----- Supplied data -----
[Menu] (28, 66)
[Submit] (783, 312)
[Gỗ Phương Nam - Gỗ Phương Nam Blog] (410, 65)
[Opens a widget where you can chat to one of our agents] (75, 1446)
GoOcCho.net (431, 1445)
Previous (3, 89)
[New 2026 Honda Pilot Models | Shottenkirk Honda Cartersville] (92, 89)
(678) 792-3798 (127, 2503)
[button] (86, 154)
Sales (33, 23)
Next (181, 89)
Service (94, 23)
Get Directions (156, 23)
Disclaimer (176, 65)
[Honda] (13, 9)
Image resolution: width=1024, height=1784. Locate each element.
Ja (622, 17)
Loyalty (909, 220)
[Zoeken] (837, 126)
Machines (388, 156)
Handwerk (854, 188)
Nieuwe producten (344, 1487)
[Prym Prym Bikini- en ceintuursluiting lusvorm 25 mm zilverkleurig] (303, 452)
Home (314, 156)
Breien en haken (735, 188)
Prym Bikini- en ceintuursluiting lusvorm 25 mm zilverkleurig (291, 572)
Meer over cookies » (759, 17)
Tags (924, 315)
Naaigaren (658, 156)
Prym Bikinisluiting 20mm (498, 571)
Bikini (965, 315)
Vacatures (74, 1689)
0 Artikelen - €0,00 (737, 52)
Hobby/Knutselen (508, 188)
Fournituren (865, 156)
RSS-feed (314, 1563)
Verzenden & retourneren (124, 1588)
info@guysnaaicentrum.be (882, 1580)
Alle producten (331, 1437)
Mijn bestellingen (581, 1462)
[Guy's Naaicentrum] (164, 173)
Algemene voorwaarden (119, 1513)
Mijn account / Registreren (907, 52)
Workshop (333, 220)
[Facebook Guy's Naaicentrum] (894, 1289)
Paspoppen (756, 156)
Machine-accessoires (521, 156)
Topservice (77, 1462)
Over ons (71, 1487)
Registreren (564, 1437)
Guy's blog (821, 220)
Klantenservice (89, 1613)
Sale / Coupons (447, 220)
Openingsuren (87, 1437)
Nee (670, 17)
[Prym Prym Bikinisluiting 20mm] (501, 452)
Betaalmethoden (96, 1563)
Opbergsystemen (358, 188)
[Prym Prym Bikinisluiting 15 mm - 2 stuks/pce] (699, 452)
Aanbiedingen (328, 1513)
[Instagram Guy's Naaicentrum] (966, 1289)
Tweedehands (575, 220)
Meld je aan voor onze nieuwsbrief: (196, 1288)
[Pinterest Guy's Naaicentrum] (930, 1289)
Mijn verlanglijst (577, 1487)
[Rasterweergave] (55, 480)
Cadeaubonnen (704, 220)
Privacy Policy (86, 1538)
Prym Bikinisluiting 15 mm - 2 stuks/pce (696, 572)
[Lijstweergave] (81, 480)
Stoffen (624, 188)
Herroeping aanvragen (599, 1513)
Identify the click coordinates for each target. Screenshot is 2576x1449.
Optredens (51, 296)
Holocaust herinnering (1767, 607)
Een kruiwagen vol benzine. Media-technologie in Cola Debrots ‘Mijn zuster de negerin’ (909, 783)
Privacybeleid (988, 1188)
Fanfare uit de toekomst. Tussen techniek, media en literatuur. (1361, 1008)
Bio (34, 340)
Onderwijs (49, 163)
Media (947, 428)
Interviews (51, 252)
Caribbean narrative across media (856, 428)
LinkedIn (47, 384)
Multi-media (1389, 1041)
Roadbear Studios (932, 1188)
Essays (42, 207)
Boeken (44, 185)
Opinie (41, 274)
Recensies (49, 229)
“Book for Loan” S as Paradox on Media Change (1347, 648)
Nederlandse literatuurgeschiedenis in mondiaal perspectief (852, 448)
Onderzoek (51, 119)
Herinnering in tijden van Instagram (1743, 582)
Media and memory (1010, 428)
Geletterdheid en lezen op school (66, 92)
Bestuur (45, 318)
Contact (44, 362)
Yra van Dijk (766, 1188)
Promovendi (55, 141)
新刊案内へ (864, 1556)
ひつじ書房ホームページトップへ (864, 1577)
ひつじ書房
-----
_Task to complete_
Repeat the listing. Keep each line precisely as shown.

_Task solution_
[Menu] (28, 66)
[Submit] (783, 312)
[Gỗ Phương Nam - Gỗ Phương Nam Blog] (410, 65)
[Opens a widget where you can chat to one of our agents] (75, 1446)
GoOcCho.net (431, 1445)
Previous (3, 89)
[New 2026 Honda Pilot Models | Shottenkirk Honda Cartersville] (92, 89)
(678) 792-3798 (127, 2503)
[button] (86, 154)
Sales (33, 23)
Next (181, 89)
Service (94, 23)
Get Directions (156, 23)
Disclaimer (176, 65)
[Honda] (13, 9)
Image resolution: width=1024, height=1784. Locate each element.
Ja (622, 17)
Loyalty (909, 220)
[Zoeken] (837, 126)
Machines (388, 156)
Handwerk (854, 188)
Nieuwe producten (344, 1487)
[Prym Prym Bikini- en ceintuursluiting lusvorm 25 mm zilverkleurig] (303, 452)
Home (314, 156)
Breien en haken (735, 188)
Prym Bikini- en ceintuursluiting lusvorm 25 mm zilverkleurig (291, 572)
Meer over cookies » (759, 17)
Tags (924, 315)
Naaigaren (658, 156)
Prym Bikinisluiting 20mm (498, 571)
Bikini (965, 315)
Vacatures (74, 1689)
0 Artikelen - €0,00 (737, 52)
Hobby/Knutselen (508, 188)
Fournituren (865, 156)
RSS-feed (314, 1563)
Verzenden & retourneren (124, 1588)
info@guysnaaicentrum.be (882, 1580)
Alle producten (331, 1437)
Mijn bestellingen (581, 1462)
[Guy's Naaicentrum] (164, 173)
Algemene voorwaarden (119, 1513)
Mijn account / Registreren (907, 52)
Workshop (333, 220)
[Facebook Guy's Naaicentrum] (894, 1289)
Paspoppen (756, 156)
Machine-accessoires (521, 156)
Topservice (77, 1462)
Over ons (71, 1487)
Registreren (564, 1437)
Guy's blog (821, 220)
Klantenservice (89, 1613)
Sale / Coupons (447, 220)
Openingsuren (87, 1437)
Nee (670, 17)
[Prym Prym Bikinisluiting 20mm] (501, 452)
Betaalmethoden (96, 1563)
Opbergsystemen (358, 188)
[Prym Prym Bikinisluiting 15 mm - 2 stuks/pce] (699, 452)
Aanbiedingen (328, 1513)
[Instagram Guy's Naaicentrum] (966, 1289)
Tweedehands (575, 220)
Meld je aan voor onze nieuwsbrief: (196, 1288)
[Pinterest Guy's Naaicentrum] (930, 1289)
Mijn verlanglijst (577, 1487)
[Rasterweergave] (55, 480)
Cadeaubonnen (704, 220)
Privacy Policy (86, 1538)
Prym Bikinisluiting 15 mm - 2 stuks/pce (696, 572)
[Lijstweergave] (81, 480)
Stoffen (624, 188)
Herroeping aanvragen (599, 1513)
Identify the click coordinates for each target. Screenshot is 2576x1449.
Optredens (51, 296)
Holocaust herinnering (1767, 607)
Een kruiwagen vol benzine. Media-technologie in Cola Debrots ‘Mijn zuster de negerin’ (909, 783)
Privacybeleid (988, 1188)
Fanfare uit de toekomst. Tussen techniek, media en literatuur. (1361, 1008)
Bio (34, 340)
Onderwijs (49, 163)
Media (947, 428)
Interviews (51, 252)
Caribbean narrative across media (856, 428)
LinkedIn (47, 384)
Multi-media (1389, 1041)
Roadbear Studios (932, 1188)
Essays (42, 207)
Boeken (44, 185)
Opinie (41, 274)
Recensies (49, 229)
“Book for Loan” S as Paradox on Media Change (1347, 648)
Nederlandse literatuurgeschiedenis in mondiaal perspectief (852, 448)
Onderzoek (51, 119)
Herinnering in tijden van Instagram (1743, 582)
Media and memory (1010, 428)
Geletterdheid en lezen op school (66, 92)
Bestuur (45, 318)
Contact (44, 362)
Yra van Dijk (766, 1188)
Promovendi (55, 141)
新刊案内へ (864, 1556)
ひつじ書房ホームページトップへ (864, 1577)
ひつじ書房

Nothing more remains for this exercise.